Due to my prior births I was aware of the risks associated with medical intervention such as induction, so I did not want to take the same path.
Nat our beautiful Midwife put no pressure on me being almost 42 weeks which was very comforting. She informed me of my options.
I was happy to wait as both bub and I were healthy at our check ups.
I chose to surrender to the natural process, and I trusted that all would unfold in divine time.
And it did. It all makes sense that our Son~shine waited, it was the most perfect day and time for him to be born.
I woke up at 3.30am Sunday morning to a little wet patch in my bed. I stood up and a bit more fluid came out. I was so excited but somewhat in disbelief, mostly to avoid disappointment incase it wasn't my waters that had broke.

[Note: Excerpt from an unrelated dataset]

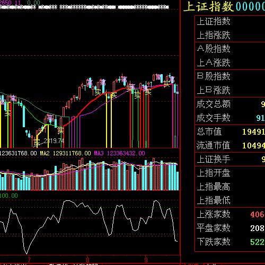Jump to month 8 timeline marker
The image size is (265, 265).
point(87,260)
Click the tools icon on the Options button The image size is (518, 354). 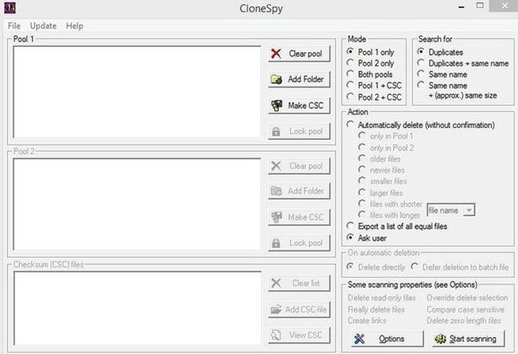click(x=360, y=338)
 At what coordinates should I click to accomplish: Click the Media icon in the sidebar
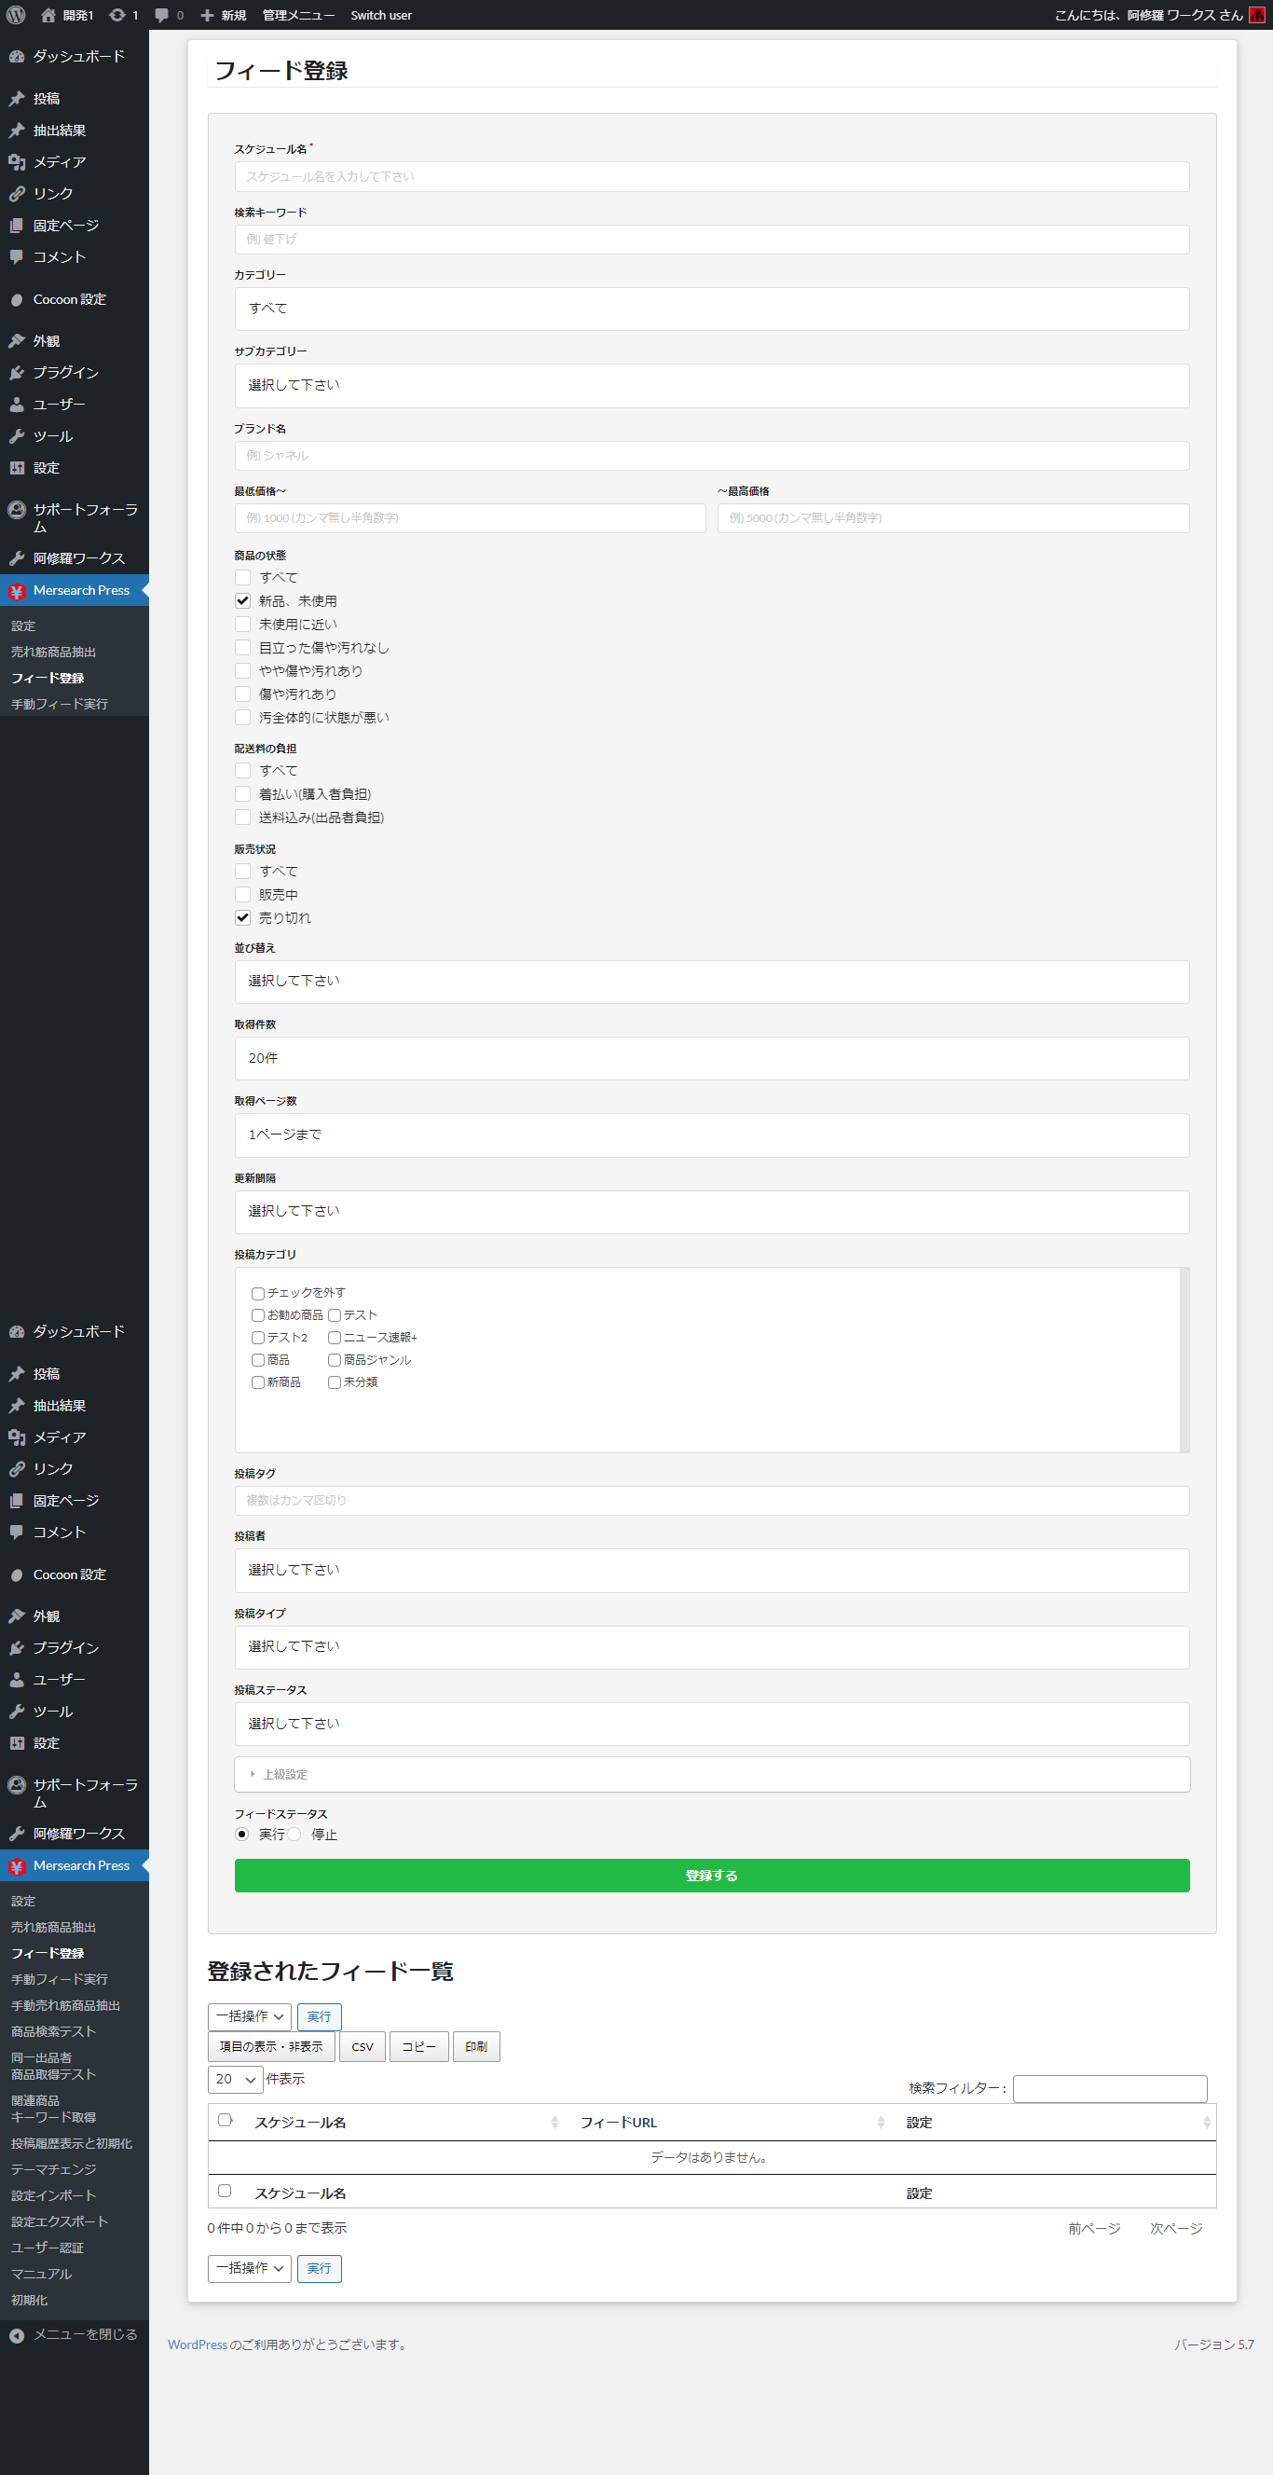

I woke my partner and told him.
I messaged Nat and let her know.
I then had an urge to start getting the house clean & ready, but I stopped, took a deep breath, layed on the lounge and thought ~calm down Sarah, save your energy.
I messaged my Birth photographer who lives 90 minutes away but just so happened to be staying 10 minutes away at her Mothers for the weekend.
My 2yr old daughter woke for a drink and a cuddle around 4.30am. By now I was starting to feel strong sensations so I was not able to give her much of my time, luckily she was still able to get back to sleep.
Meanwhile my partner was preparing the birth space. At approx 5am he started to inflate the pool. My Son Jade walked out to a candlelit house, we told him I was in labour. He joyfully smiled and went back into his bedroom.
The intensity of my contractions started to become very strong. My partner messaged Nat to say that I really wanted her here.
She was on her way
I felt lots of pressure, almost like I already wanted to push.
I got into the Birth pool at 5.30am.
Contractions were consistant, it felt like there was no break between. My partner was being very encouraging.
My amazing photographer Jess arrived just before 6am. My partner was by my side and I remember Jess saying some gentle words to reasure me that I was doing well.
Nat arrived at 6.10am. Her presence made me feel a sense of comfort & safety.
By now I was having a super intense experience. Moments later I started to bear down and push. Babies head came out in the water.
My past 3 births there was a short amount of time between head out and baby born but this time it seemed different. I was having a hard time and was seeking help. Nat checked and discovered that bubs shoulder was stuck.
At this point I freaked out.
Nat, Jess and my partner all remained calm.
Nat suggested that I move out of the pool to get into another position.
How on Earth, I thought!
His head was already out and I was in alot of discomfort. Nat and my partner helped me get out and and onto the nearby matress. Moments later at 6.31am our beautiful boy Jarrah was born.
The sun was rising and I was absolutely amazed how quick it all happened.
My Mother in law arrived 10 minutes later to come and get our 2yr old, not knowing we had already had our baby. What a sweet suprise.
Ryan went into wake Hazel up and shared the exciting news with her. She came out and met her little Brother.
I stayed on the matress and birthed the placenta. My second midwife Sunny was now there. Both Nat and Sunny were both so nurturing.
They set me up in bed, then cleaned up.
My partner made me my favourite breakfast smoothie, I stayed in bed for a while then had a shower. We all sat, smiled, talked, laughed and embraced such a precious time.
8am my eldest daughter Oceanah arrived with her Dad, they planned for weeks prior to pick Jade up and take him to his first footy game for the season. Oceanah got to meet her youngest sibling hours after birth. She cuddled in bed with me before leaving for footy.
10am my parents arrived who had organised a visit the day before. They had no idea that our Son was born yet, until they walked through the door to see a baby in my arms.
Another special suprise.
The rain started to fall after a dry few weeks.
My 2 eldest returned after Jades footy game. Hazel was now at her Nans.
Oceanah made me lunch, I sat in the comfort of my home with a heart full of gratitude for my family, the empowering birth journey, and the warm & wonderful pre natal care I recieved from Nat.